Writer Shane Black Hired To Pen 'Doc Savage' For Orci & Kurtzman Producers

Tumescent film blogger Harry Knowles has a bit of a scoop from when he sat down to talk to Shane Black, occasionally brilliant genre screenwriter (“Lethal Weapon,” “The Long Kiss Goodnight,” “Last Action Hero”) and writer-director of the underrated gem “Kiss Kiss Bang Bang” (seriously — we just watched this again the other night). It seems that Black has recently been hired by the omnipresent production duo of Roberto Orci and Alex Kurtzman (“Star Trek,” “The Proposal,” pretty much every movie in the next five years) to write a new version of pulp action icon Doc Savage.

Update: Collider says they have it on good authority that Orci and Kurtzman are not the producers here. We’re inclined to believe them if only because we really don’t care for those two.

Doc Savage was a pulp fiction hero, appearing in books, comics, radio programs, magazines and movies. He was created by publisher Henry Ralson and editor John L Nanovic, but is most famously known by the works brought to life by writer Lester Dent. Savage is a nearly superman renaissance man (he’s a scientist, adventurer, etc.) who always finds himself in outlandish situations.

His most famous cinematic incarnation so far was in George Pal’s 1975 camp romp “Doc Savage: Man of Bronze” (we recently watched this again thanks to the wonderful Warner Bros. Archive and boy is it lousy). There was talk in the late 1990’s of a new Doc Savage movie, to be produced by the “Nightmare on Elm Street 3: Dream Warriors” (yeah we went there) duo of Chuck Russell and Frank Darabont with Arnold Schwarzenegger in the title role (no, really). Schwarzenegger’s desire to ruin California as the great state’s governor ultimately killed the project.
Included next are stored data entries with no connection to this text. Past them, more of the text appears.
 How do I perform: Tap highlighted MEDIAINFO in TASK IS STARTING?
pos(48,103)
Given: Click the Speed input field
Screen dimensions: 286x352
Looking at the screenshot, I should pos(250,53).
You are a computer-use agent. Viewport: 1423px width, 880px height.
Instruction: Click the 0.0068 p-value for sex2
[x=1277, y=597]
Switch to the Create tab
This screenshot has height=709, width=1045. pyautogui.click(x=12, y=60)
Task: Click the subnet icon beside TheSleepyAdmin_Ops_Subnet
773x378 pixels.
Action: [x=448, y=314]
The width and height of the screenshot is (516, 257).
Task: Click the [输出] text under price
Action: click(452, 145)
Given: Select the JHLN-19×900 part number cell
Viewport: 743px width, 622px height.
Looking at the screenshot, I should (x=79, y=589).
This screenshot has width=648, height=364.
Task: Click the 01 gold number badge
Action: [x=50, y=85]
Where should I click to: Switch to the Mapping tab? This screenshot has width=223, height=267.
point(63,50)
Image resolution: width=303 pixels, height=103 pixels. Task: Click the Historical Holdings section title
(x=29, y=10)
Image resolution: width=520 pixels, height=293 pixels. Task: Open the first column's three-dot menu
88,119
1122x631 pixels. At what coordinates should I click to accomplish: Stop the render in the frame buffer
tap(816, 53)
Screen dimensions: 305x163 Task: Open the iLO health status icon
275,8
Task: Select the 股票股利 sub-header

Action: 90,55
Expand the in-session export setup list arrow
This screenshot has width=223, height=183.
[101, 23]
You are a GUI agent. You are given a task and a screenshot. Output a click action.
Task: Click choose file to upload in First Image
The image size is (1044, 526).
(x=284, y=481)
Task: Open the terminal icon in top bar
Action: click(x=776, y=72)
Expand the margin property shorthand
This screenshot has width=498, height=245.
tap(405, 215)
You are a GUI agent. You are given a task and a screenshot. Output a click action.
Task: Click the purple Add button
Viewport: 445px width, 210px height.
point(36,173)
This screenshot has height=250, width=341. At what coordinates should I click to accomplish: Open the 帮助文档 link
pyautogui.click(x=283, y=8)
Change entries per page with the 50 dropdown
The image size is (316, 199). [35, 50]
Shane Black confirmed that the movie would be period, set in the 1930’s. Harry Knowles, of course, gushed about this fan boyish detail, but we can’t help but remind Knowles of the number of fantastical period action movies, based on pulp fiction heroes, that have failed both critically and commercially — “The Rocketeer,” “The Shadow,” “The Phantom,” “Sky Captain and the World of Tomorrow,” “The League of Extraordinary Gentlemen,” the list goes on and on and fucking on. Maybe Guy Ritchie’s “Sherlock Holmes” will turn that around, but we’re doubtful.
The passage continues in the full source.